**Work request**
Name every video game mentioned by title in the PlanetSide 2 text below.

**Extracted text**
If anything, the meeting of strength to strength is the most unnatural result of all.
PlanetSided
PlanetSide 2 continues to be a part of my daily gaming routine. It’s a tough game to nail down though, balanced as precariously as it is between FPS and “MMO.” Battlefield 3 is probably the better shooter, and certainly can be paced better, but there are moments in the epic firefights of Ps2 that simply cannot be replicated in any other FPS that I have played.
Flying around in one of the “jets” is how I usually start any play session. Sometimes – more often than I like to admit – I die within a minute of taking off. Since my timer on the jet is 8 minutes long (I spent some Certs to bring it down from 15), I usually try and spawn at some sort of hotspot, hopefully in an already-filled platoon. Sometimes that is enough for the rest of the night. Other times we either win or are pushed back, and it becomes difficult to tell where to go afterwards. If I am more than 5 minutes away from any sort of action, I usually just log off.
I inadvertantly joined an Outfit (aka guild) a few weeks ago during the Double XP weekend. During that time, the coordination resulted in Certs raining from the sky and was pretty awesome. Other times… well. To be quite honest, actual coordinated “fights” in Ps2 are pretty boring. It is like running around in premades in WoW BGs: a lot of time spent rolling over a handful of randoms, while actively avoiding other premades. Capping empty, undefended bases is about the most boring thing you can imagine. At the end of the night, you have “claimed” territory that is fairly irrelevant to your gameplay the next day, barely getting the equivalent of 2-3 kills worth of XP per base. I caught myself thinking “I should have been doing daily quests in WoW instead” the other night.
That’s the macro view. On the micro view, I’m having tons of fun in the actual shooting.
For the longest time, I was stuck in a limbo zone of wanting to buy a new gun, but wanting it to go on sale first. About a week ago I finally buckled down and bought my Engineer (some guns can only be used by certain classes) the Solstice SF, which is basically a slightly-worse default gun… with the possibility of an under-barrel grenade launcher. It cost 700 Station Cash, i.e. $7, or technically $2.33 since all my Station Cash came from a Triple SC day.

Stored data
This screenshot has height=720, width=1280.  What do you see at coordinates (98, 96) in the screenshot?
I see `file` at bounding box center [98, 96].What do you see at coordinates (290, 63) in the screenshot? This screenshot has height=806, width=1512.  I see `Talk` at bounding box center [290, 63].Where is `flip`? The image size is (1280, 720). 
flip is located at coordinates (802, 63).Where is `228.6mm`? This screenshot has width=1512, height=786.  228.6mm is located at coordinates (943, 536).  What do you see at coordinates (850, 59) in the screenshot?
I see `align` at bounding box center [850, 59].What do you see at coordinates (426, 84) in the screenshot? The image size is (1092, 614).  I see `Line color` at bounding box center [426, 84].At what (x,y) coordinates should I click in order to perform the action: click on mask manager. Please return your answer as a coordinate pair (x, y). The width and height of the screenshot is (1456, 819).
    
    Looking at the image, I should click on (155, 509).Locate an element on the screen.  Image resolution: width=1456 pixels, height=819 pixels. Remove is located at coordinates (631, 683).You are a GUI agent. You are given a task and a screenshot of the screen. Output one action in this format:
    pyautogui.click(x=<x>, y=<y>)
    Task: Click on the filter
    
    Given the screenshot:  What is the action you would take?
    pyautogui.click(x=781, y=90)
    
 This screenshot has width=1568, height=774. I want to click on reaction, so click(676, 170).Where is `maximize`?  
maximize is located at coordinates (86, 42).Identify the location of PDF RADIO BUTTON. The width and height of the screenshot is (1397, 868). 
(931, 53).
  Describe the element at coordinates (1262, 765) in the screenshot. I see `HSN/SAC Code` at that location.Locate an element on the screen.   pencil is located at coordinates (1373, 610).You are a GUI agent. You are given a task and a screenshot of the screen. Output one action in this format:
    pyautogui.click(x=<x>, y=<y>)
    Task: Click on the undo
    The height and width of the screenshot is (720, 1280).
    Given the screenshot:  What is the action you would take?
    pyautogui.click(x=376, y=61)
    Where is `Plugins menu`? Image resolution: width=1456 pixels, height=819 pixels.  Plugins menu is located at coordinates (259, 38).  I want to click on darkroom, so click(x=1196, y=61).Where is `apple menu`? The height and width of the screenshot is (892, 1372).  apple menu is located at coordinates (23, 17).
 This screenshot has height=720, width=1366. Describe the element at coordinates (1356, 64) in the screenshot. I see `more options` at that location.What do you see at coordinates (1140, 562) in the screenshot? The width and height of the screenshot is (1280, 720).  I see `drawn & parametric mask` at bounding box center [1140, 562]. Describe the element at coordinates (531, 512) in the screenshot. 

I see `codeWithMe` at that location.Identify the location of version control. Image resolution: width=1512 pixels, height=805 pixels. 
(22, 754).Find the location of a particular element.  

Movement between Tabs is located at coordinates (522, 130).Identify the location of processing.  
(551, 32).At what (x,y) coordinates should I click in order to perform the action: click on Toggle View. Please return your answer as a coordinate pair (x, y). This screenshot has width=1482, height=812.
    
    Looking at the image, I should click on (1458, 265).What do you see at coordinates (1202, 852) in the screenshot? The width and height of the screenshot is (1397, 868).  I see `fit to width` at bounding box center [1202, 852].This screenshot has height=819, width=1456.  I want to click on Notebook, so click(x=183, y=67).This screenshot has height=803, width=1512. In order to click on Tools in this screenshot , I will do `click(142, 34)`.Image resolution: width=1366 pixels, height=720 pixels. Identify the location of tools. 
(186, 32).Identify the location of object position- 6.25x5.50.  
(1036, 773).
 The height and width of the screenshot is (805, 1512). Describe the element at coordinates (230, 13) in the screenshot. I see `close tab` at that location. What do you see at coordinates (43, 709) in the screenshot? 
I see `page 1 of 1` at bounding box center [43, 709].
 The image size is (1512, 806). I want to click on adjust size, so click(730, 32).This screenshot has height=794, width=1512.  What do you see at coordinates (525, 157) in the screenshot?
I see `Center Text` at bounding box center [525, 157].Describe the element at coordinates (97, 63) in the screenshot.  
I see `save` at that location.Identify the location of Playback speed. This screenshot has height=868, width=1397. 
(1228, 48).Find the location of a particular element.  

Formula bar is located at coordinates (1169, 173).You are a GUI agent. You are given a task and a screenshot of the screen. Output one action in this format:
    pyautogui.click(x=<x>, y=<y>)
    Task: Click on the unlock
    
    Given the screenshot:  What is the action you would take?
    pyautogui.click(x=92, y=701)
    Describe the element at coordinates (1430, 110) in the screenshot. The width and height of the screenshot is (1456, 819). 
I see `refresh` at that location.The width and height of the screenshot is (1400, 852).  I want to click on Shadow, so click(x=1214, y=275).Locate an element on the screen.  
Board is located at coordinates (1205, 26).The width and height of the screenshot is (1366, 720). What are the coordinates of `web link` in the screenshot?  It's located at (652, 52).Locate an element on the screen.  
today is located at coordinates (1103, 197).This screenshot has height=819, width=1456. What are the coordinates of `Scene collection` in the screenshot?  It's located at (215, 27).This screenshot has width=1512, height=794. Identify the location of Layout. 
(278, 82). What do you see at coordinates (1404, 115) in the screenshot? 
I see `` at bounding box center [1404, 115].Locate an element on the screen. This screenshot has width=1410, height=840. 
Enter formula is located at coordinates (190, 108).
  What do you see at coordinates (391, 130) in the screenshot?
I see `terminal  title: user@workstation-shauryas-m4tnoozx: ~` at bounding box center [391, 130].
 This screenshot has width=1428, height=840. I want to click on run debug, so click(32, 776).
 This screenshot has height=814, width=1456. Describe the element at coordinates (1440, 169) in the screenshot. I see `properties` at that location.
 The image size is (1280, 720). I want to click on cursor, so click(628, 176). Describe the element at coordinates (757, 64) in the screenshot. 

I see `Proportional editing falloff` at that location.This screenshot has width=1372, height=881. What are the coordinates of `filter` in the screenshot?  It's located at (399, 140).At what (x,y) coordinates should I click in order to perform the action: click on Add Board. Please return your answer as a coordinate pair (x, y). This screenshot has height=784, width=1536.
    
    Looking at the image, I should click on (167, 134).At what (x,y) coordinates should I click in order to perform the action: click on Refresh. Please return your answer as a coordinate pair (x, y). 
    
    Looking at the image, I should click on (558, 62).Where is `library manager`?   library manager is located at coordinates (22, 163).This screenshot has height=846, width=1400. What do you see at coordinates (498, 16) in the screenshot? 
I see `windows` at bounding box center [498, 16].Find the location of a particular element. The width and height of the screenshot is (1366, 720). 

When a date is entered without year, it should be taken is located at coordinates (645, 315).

**Answer for the task**
PlanetSide 2 (also written Ps2)
Battlefield 3
WoW